“Etre déchu de sa citoyenneté c'est être privé de son appartenance au monde;c'est comme revenir à l'état sauvage, à l'état d'homme des cavernes… Un homme réduit à cette seule condition d'homme perd jusqu'aux qualités qui permettent aux autres de le reconnaître comme un des leurs… il peut vivre et mourir sans laisser de trace, sans apporter la moindre contribution au monde commun”.

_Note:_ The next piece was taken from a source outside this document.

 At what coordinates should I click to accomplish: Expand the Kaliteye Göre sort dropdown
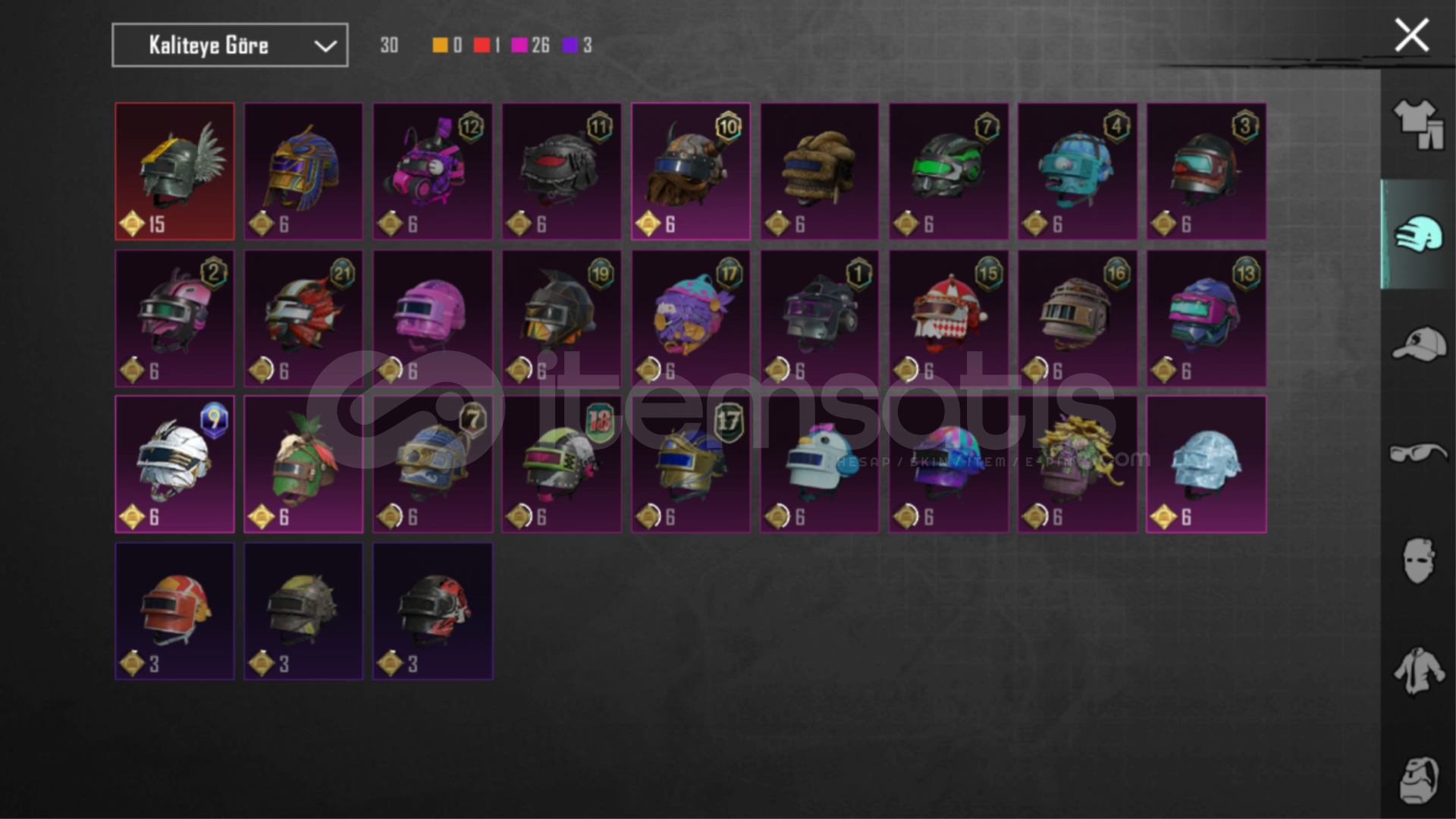coord(230,46)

Hannah Arendt, Les Origines du totalitarisme
Les terroristes tunisiens ayant pris part aux conflits en Syrie, en Irak, en Libye ou ailleurs ont, en effet, choisi de revenir à l'état sauvage, à l'état de l'homme des cavernes. Ces mêmes Tunisiens ont commis les crimes les plus abominables et les plus réprimés par le droit international ; des crimes de guerre et des crimes contre l'humanité. Ils ont choisi de sortir de la condition humaine, de renier leur patrie, leurs familles et de se consacrer à ce qu'ils considèrent comme une cause.

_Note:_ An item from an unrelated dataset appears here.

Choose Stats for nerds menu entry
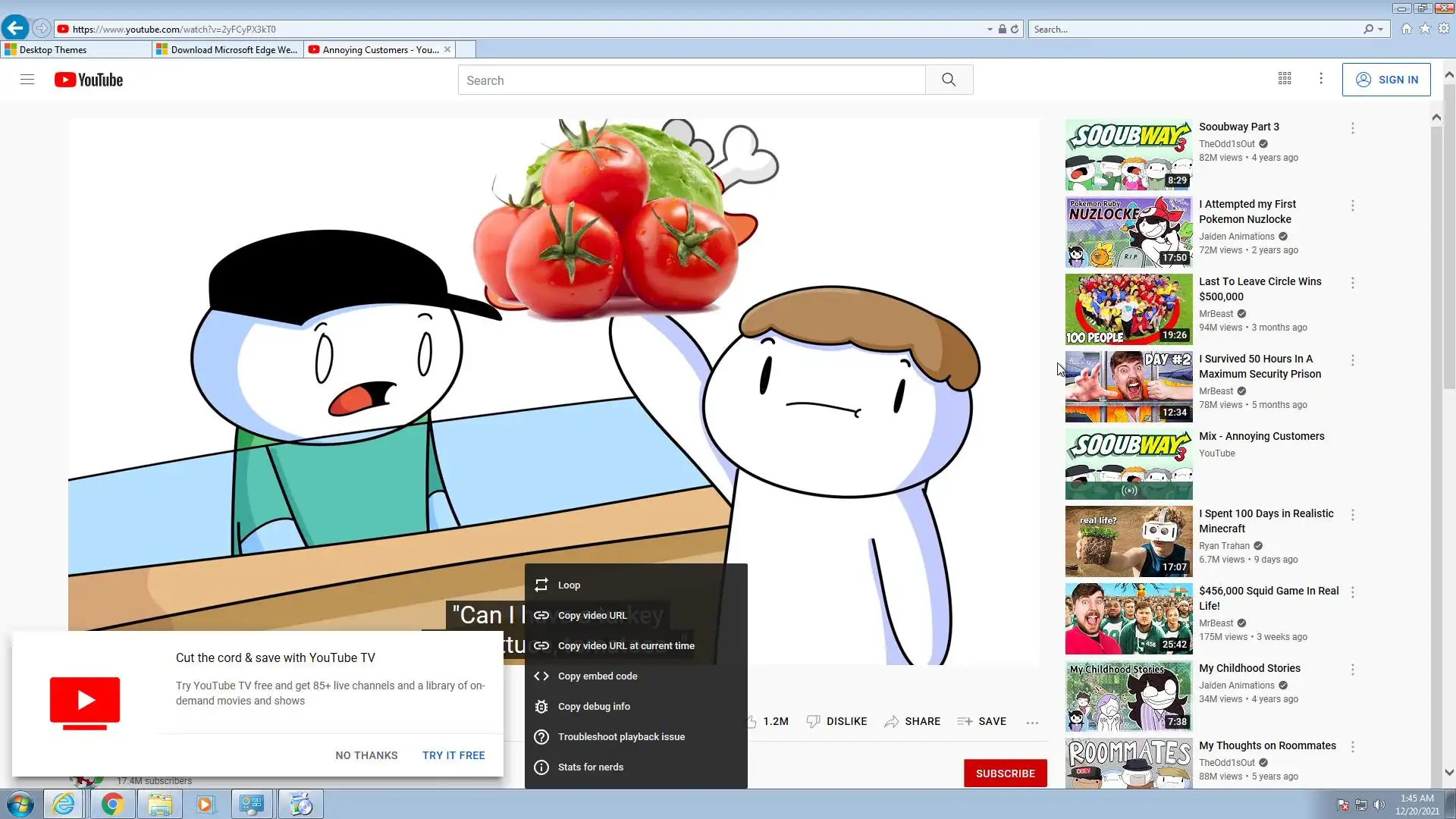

Aucune loi, aucune morale ne peut justifier ces crimes. Aucune rationalité ne peut aussi aider à les expliquer.
De ce fait, la jeune Tunisie démocratique connait aujourd'hui l'un des plus grands défis : comment affronter les hordes de terroristes qui, d'une manière ou d'une autre, seront sur notre territoire ?

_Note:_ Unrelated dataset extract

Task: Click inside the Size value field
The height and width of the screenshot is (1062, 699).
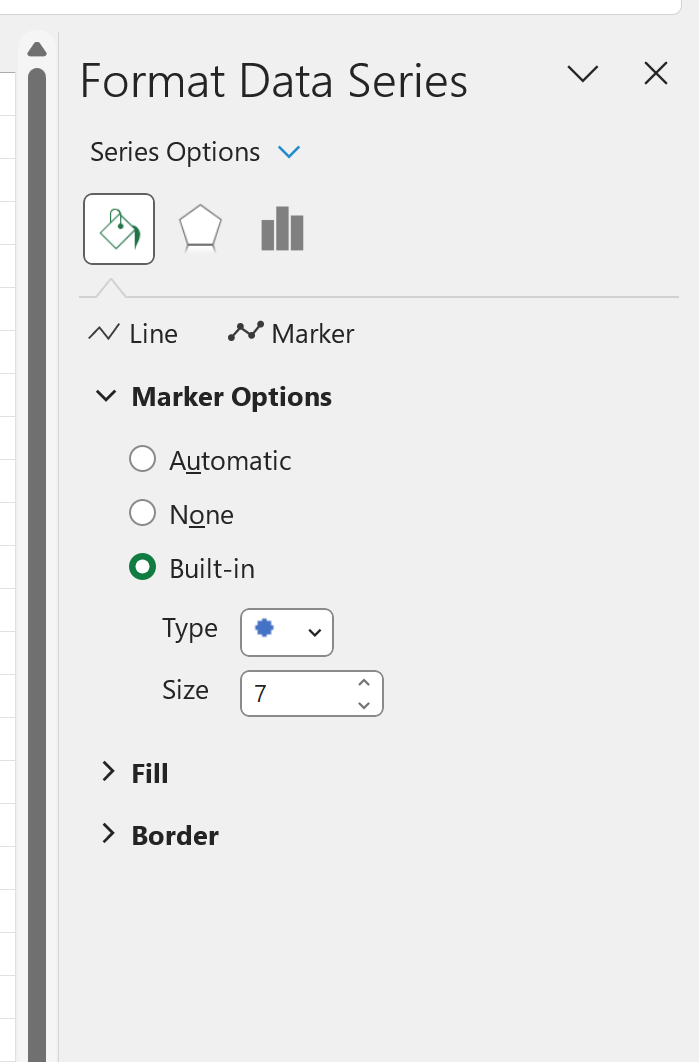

Nous estimons qu'il y a au moins deux manières de faire. La première consistera à agir en dehors de toute normativité juridique. Nous entendons ici et là des critiques du droit, de la constitution et même des juristes qui défendent la suprématie de la constitution. Selon cette approche, le moment est grave et il serait dangereux de vouloir s'attacher à des formalités juridiques qui profiteront au final aux criminels. Bref, ces gens nous disent que nous pouvons vivre dans un Etat en dehors du droit ! Vu l'énormité de ces propos nous rappelons simplement que l'Etat de droit reste indivisible. Il n'est ou il n'est pas. Nous rappelons que l'Etat est impensable, il est même impossible, sans droit, qu'une constitution est la loi suprême dans un Etat et que nous en avons besoin précisément aux moments les plus critiques de la vie d'une nation : c'est notre contrat social.
Si nous sommes d'accord sur cela nous pouvons examiner la question du retour des terroristes sous l'angle du droit, loin des discours populistes et démagogues. Partons d'un constat : voulant répondre à l'appel de la rue, les députés du parti Nidaa Tounes ont porté des pancartes disant non au retour des terroristes en promettant une proposition de loi permettant de déchoir ses terroristes de la nationalité tunisienne.
Or, la constitution tunisienne prévoit dans son article 25 qu' « aucun citoyen ne peut être déchu de la nationalité tunisienne, ni être exilé ou extradé, ni empêché de revenir dans son pays ». Certains voient dans la nationalité un lien juridique de la personne avec l'Etat. Un national peut donc ne pas aimer son pays, un national peut vivre loin de son pays et un national peut aller jusqu'à trahir son pays. Ce lien juridique est nécessaire pour pouvoir reconnaitre droits et obligations aux nationaux de chaque Etat. D'autres y voient un lien politique et juridique entre une personne et un Etat donné, qui unit l'une à l'autre par des sentiments de loyauté et de fidélité. Dans les deux cas, la nationalité impliquent plusieurs conséquences juridiques.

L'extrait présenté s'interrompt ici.